- [Given instruction A]
In the text on disaster nationalism, what would conventional political science casually classify disaster nationalism as?
- [Given instruction B]
The quoted Seymour passage in the disaster nationalism text lists several things the phrase "disaster nationalism" implies. Name all of them.
- [Given instruction C]
Write the next part of the essay on disaster nationalism, continuing after its last sentence.
++++ Given text
Yearning for destruction, yearning for order: key elements of the disaster nationalism syndrome

The indisputable merit of Seymour’s essay lies in his emphasis on disaster nationalism’s contorted channeling of aggression.  If we were to allow conventional political science to exclusively inform us, this instability would be lost.  We would casually categorize disaster nationalism as a form of right-wing extremism, itching to use glorified violence to eliminate left-wing threats to a sacralized social order.  Relentlessly mashing the panic button of national peril, warning of imminent loss and destruction, disaster nationalism would appear as a rallying alarum to a Schmittian “state of exception,” wherein system-challenging “foes” are relentlessly eliminated, order preserved.  Aggression is rationally bound as an instrument to maintain power.  Like a machine gun, it is discharged until the desired results are achieved, until the enemy is dead.  Necessary deeds done, it goes back in storage.

Seymour rightly insists that we look behind this disciplined façade:

The phrase implies something disastrous, or exploitative of disaster, or in elective affinity with disaster, or opaquely drawn to, or hurtling toward, or yearning for disaster.  It is all of this.  Leveraging the fear of, and desire for, catastrophe, disaster nationalism is a current that runs through the entire history of nationalist politics. It is a praxis without being a plot, its votaries both manipulating and beholden to disaster nationalist dreamwork. (Seymour, 2020, p. 49, my emphases)

“It is a praxis without being a plot” because it draws on motivations in severe tension with the order it so blaringly professes to support.  Here it will be useful to list features of the disaster nationalist syndrome, its interrelated dysphorias and attractions, that Seymour sees as straining against its orderly pretension:

  • Its program unfolds as shifting embodiments of form-seeking feelings.  They germinate as  “underground resentment,” a sense of loss and of entitlement to restoration.  Remedial possibilities can coalesce around apparently simple material concerns, but the injury ramifies in such a way that psychoanalytic categories become apposite:

However, nationalism speaks, not of self-interest in the classically liberal sense, but of social being, every bit as much a “material interest” as one’s income.  Even where nationalists do talk about jobs and wages, it is usually in connection with a sense of loss and entitlement, grievance toward migrants who ‘haven’t paid into the system’….and above all resentment toward politicians who have apparently abandoned the nation state.  Jobs and wages are synonyms for status, for being loved and not abandoned in the gaze of the Other.  This is the sense in which nationalism is collective narcissism, but with the Freudian rider that narcissism is idealism.” (ibid., p. 51, my emphases)
++++++++
++++ Data lines
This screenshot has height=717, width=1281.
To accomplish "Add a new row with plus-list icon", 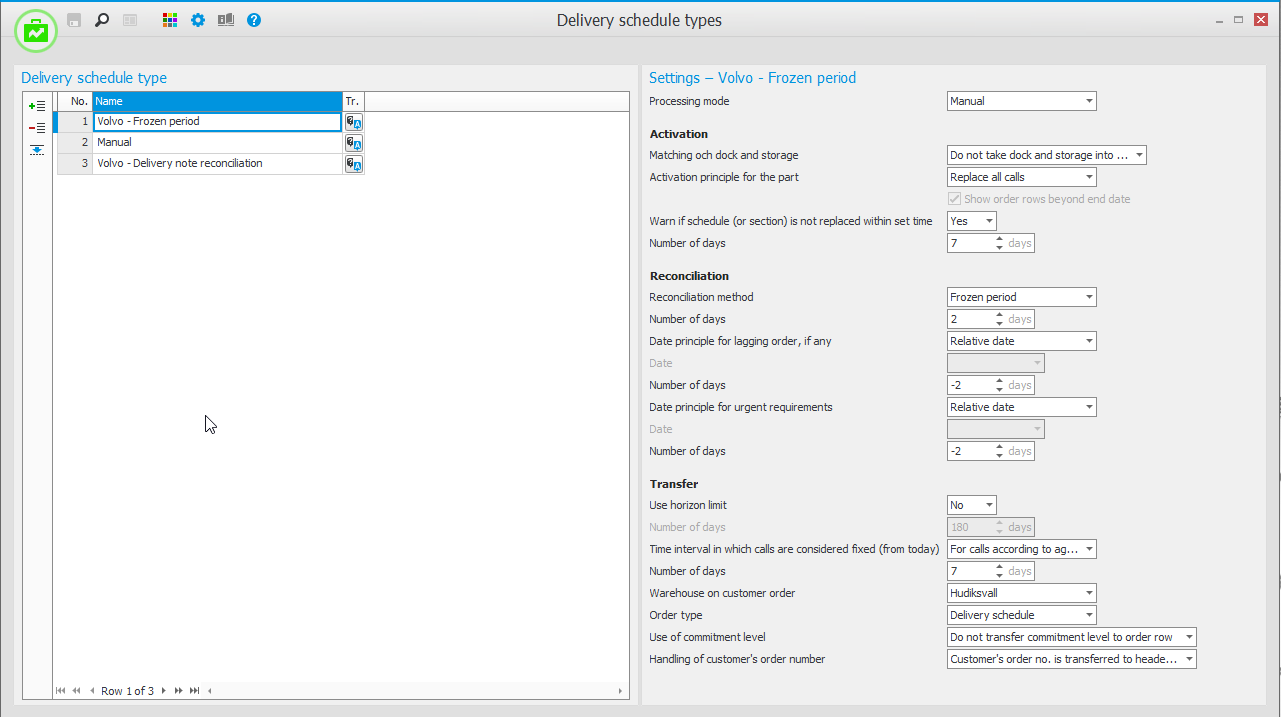I will pyautogui.click(x=37, y=106).
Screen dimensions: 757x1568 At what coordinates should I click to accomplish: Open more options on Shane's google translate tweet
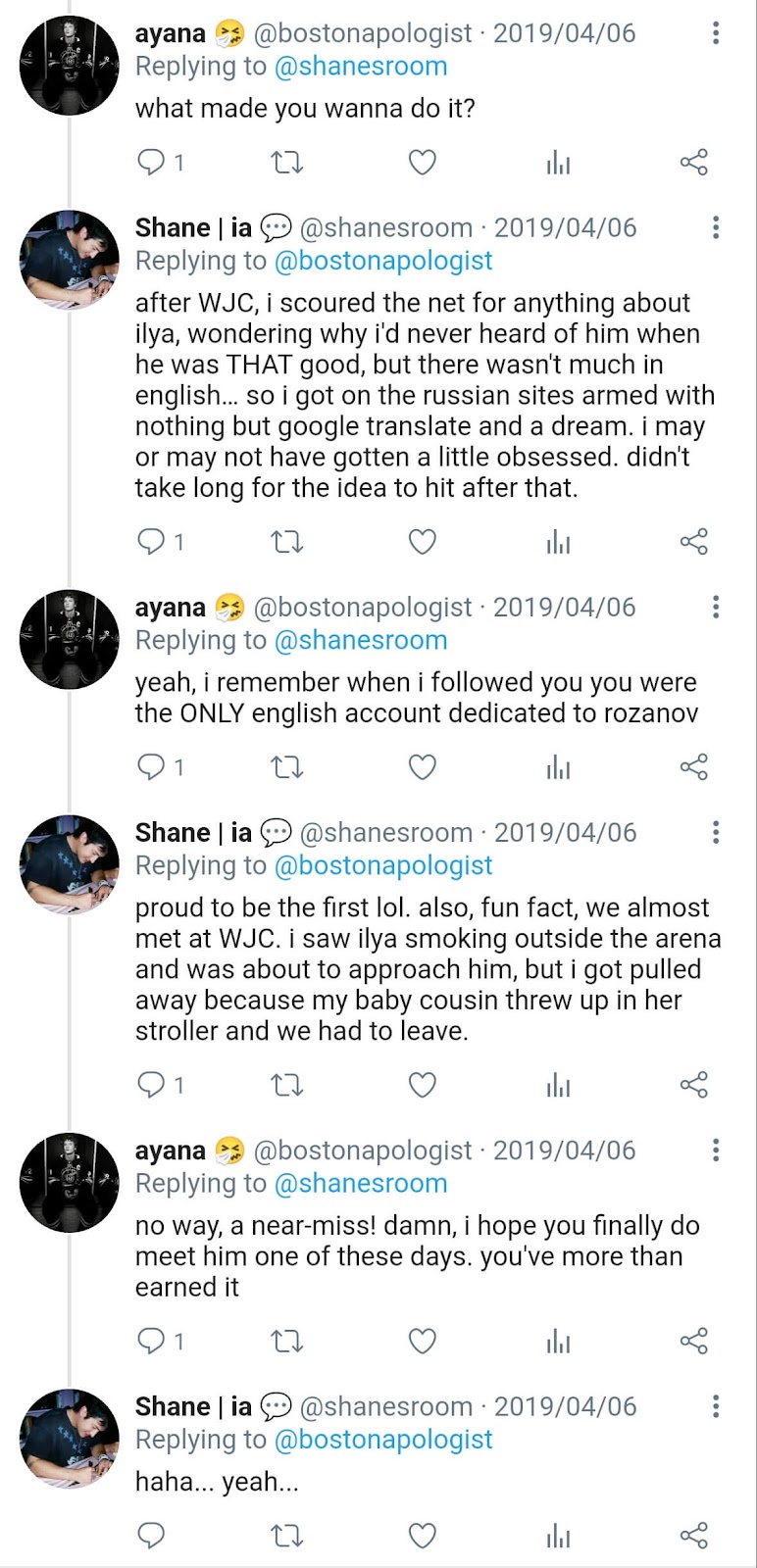click(716, 228)
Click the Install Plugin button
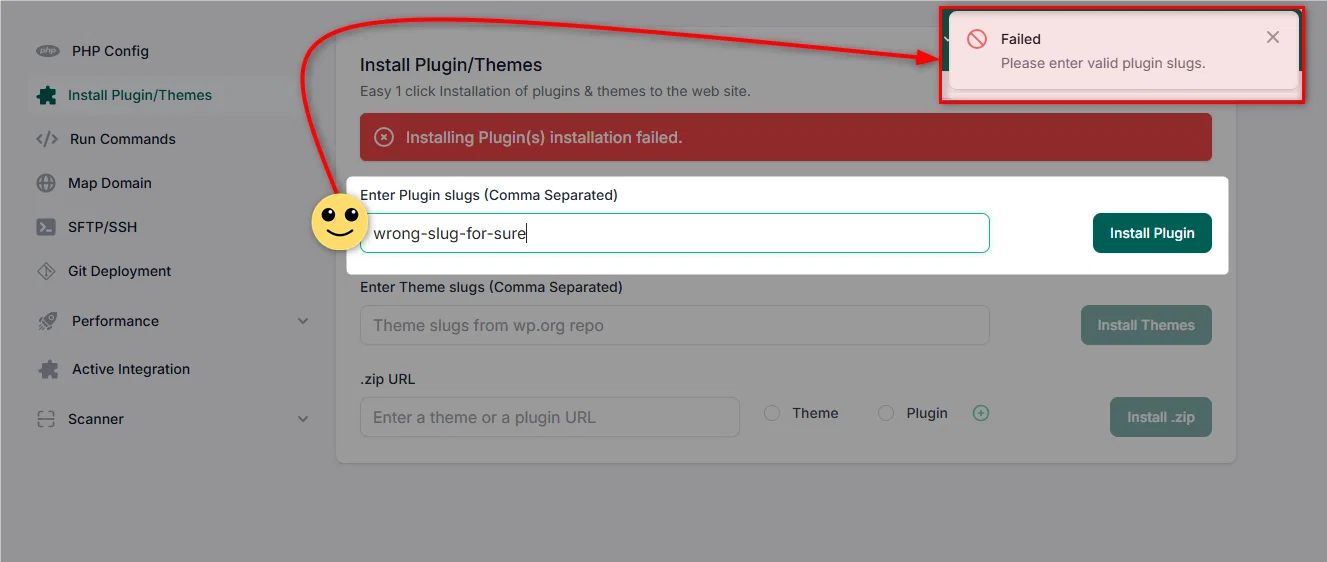 pos(1152,233)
++++++++
- [Response A]
A form of right-wing extremism.

- [Response B]
- Something disastrous
- Exploitative of disaster
- In elective affinity with disaster
- Opaquely drawn to disaster
- Hurtling toward disaster
- Yearning for disaster

- [Response C]
  • Within this social-psychological brew excitements, ecstasies of hatred of an Other and love of an incorporating One – a nation, a race – become available. Final victories and resolutions, won through death-defying action, offer heroic transfigurations to the forgotten.

From World Cup to World War, nationalism offers ritualized rhapsodies of love and hate, idealism and adventure in the stands and the trenches.  As often as it devolves into horrifying violence, or stale banality, it also supplies the ‘unforgettable,’ best’ moments of one’s life.  It drills its subjects with shots of adrenaline. (ibid., p. 51)

  • Within the course of everyday life, routine activities of market and state can be reworked and reinterpreted as enacting a kind of “existential revenge” against “traitors” and “anti-nationals.” Such justice is rich in opportunities for sadistic pleasure supported through identification with “authority.”

Existential revenge is practiced and hardened through the brutalization of the poor and marginal by the ‘armoured bodies’ of the police and military, or through the prerogatives of management and supervision, hiring and firing, denying applications, refusing credit and collecting debt.  It resonates with the wounded entitlement of those for whom the consolation of ethnic or national belonging have been diminishing in worth. (ibid., p. 53)

  • But a countervailing motif asserts itself. Disaster nationalism demands moments of self-abnegation.  The yearning for exhilarating combat compels acceptance of death and, as a prerequisite, a willingness to subjugate oneself to a directing leader.  Around this node a penumbral asceticism forms;  disaster nationalism demands rejection of a degrading, contentment-oriented “materialism” that might make the subject resistant to its calls to action.  This project of desire regulation promotes the barracks commander to governor of the full sweep of existence.

In the style of a modern self-esteem movement, disaster nationalism is dedicated to psychological improvement…Reaction has generally been subtle enough to reject ‘materialistic’ notions of happiness.  Such happiness, Mussolini sneered, was not true well-being, but a degradation of humans to the status of cattle purveyed by ‘the economists of the mid-eighteenth century…Better than happiness, was the sublime encounter with death through conquest.  Better than contentment, was well-being through supremacy. (ibid., p. 54)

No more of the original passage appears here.